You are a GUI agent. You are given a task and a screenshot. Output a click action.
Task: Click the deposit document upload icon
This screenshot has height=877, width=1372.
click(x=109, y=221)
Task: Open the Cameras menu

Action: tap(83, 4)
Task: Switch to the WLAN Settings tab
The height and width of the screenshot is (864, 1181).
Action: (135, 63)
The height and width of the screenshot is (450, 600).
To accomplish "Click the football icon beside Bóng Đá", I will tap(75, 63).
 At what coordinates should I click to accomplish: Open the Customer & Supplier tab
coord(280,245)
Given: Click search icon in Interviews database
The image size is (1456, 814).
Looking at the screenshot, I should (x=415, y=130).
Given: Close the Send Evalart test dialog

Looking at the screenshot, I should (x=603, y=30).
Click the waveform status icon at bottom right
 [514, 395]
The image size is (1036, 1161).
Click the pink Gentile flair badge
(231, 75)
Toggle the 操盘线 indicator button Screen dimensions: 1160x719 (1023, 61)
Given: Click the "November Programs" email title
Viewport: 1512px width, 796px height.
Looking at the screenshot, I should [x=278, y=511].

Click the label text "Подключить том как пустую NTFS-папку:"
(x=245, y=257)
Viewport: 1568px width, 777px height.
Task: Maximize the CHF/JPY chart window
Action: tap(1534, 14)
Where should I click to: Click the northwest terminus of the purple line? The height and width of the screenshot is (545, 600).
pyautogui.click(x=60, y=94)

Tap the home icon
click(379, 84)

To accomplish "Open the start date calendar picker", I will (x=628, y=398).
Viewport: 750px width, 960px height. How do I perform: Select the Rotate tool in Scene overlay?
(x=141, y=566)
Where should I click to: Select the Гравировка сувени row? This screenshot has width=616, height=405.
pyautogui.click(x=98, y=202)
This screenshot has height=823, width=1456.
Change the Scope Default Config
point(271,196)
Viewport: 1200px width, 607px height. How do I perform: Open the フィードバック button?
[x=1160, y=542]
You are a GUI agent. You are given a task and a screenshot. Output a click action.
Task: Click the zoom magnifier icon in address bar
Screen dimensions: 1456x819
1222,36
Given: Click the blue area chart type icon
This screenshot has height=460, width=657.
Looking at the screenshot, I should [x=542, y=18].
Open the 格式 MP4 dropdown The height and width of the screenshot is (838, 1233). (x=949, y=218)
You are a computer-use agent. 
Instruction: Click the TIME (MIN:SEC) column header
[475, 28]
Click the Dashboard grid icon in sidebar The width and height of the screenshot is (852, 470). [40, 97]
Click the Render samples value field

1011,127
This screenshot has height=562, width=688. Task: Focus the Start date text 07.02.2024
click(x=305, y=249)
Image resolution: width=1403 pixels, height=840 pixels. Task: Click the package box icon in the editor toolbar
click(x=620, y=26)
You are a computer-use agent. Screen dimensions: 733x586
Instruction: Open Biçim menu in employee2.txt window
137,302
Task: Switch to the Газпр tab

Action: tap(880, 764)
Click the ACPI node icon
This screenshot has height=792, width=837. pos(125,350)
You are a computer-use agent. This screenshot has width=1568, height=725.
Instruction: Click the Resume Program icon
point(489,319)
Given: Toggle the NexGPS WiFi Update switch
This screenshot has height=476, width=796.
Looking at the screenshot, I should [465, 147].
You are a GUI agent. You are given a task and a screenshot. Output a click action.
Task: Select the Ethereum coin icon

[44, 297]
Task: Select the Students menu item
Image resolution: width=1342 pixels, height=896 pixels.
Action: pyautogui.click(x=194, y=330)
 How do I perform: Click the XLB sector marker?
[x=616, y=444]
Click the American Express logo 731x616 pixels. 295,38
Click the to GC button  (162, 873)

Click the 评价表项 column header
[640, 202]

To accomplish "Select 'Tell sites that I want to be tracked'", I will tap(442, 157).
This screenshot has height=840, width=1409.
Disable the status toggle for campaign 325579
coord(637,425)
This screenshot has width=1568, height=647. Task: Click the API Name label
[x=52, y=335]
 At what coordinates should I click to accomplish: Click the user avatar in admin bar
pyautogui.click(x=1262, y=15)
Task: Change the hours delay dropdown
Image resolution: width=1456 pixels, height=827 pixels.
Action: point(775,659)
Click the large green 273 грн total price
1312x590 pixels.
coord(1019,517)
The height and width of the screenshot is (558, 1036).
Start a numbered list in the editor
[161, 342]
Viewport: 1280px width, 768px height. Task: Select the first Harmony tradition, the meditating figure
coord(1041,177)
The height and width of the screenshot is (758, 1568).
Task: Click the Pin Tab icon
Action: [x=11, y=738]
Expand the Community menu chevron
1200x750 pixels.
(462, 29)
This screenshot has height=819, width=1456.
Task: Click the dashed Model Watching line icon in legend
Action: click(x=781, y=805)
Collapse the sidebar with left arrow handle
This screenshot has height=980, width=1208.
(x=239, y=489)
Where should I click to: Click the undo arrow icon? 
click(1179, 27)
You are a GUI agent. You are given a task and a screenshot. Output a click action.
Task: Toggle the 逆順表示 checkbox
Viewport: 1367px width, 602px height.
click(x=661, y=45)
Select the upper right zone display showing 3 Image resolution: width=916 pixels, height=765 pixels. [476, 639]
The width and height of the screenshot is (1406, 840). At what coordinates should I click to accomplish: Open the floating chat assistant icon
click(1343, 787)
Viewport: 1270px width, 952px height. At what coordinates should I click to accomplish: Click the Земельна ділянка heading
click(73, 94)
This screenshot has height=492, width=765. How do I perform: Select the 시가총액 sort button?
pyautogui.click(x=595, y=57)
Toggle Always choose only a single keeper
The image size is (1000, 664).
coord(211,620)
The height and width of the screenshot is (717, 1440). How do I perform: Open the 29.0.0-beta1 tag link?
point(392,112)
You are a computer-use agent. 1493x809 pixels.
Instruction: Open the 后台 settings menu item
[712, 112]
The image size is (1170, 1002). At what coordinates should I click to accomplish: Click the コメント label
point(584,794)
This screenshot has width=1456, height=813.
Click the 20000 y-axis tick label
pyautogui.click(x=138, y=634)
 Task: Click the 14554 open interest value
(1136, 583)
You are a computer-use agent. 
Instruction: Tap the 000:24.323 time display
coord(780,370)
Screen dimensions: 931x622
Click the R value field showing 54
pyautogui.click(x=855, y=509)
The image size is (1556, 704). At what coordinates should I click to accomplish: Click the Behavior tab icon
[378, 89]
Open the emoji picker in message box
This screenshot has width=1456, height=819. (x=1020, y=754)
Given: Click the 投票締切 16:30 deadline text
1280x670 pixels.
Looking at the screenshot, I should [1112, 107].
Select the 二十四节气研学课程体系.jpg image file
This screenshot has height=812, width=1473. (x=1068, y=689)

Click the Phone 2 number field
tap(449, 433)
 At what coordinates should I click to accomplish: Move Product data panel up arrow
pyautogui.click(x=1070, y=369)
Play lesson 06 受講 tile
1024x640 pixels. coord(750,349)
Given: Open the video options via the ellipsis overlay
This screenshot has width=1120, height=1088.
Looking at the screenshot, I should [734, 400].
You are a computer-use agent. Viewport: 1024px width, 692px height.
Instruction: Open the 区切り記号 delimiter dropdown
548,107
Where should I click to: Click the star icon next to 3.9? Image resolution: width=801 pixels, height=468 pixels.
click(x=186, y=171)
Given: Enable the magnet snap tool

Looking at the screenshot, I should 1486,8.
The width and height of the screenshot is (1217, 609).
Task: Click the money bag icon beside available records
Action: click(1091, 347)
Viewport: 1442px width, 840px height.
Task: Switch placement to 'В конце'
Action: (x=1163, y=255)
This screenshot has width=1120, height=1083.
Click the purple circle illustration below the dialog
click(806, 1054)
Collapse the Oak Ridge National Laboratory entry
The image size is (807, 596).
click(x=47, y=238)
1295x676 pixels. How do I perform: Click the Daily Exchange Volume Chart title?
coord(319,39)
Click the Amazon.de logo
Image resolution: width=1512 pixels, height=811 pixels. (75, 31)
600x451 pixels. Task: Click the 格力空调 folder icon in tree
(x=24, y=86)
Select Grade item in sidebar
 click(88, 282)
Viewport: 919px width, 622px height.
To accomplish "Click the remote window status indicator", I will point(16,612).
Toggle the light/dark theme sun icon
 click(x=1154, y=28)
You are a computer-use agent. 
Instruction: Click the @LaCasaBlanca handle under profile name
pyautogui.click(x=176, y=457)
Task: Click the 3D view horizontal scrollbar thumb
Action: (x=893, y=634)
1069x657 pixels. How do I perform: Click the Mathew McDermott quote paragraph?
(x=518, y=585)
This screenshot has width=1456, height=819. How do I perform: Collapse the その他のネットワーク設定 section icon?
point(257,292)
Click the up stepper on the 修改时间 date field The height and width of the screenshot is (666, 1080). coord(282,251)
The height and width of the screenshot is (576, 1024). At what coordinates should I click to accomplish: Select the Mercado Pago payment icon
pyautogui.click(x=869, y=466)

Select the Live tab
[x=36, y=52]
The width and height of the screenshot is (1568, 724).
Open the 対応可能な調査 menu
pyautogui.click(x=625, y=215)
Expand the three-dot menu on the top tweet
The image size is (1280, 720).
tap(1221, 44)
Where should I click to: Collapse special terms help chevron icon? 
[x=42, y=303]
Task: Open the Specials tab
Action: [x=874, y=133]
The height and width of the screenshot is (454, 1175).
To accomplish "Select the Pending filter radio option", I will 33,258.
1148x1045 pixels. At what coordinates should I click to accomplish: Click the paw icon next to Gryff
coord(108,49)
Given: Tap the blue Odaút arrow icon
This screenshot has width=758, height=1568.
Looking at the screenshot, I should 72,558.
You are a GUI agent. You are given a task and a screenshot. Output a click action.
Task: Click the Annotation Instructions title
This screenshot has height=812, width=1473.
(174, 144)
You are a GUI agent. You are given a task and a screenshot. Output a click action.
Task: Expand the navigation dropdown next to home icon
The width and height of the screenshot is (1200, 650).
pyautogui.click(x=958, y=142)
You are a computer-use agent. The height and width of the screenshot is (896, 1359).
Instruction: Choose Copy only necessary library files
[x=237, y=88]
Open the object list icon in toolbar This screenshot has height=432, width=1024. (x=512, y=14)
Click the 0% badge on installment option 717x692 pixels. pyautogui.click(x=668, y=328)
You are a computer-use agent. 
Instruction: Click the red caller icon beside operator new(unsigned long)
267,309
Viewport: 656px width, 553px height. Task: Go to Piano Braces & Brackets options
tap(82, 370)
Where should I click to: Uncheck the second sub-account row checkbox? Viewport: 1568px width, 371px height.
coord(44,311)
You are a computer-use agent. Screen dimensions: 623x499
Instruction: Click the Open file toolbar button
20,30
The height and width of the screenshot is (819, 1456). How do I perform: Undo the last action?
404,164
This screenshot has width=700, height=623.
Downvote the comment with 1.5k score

→ **Exercise prompt**
Please pull out every line of the items above that contains the word "window", and copy each line in full.

→ **Finished exercise**
Task: Maximize the CHF/JPY chart window
Instruction: Open Biçim menu in employee2.txt window
To accomplish "Click the remote window status indicator", I will point(16,612).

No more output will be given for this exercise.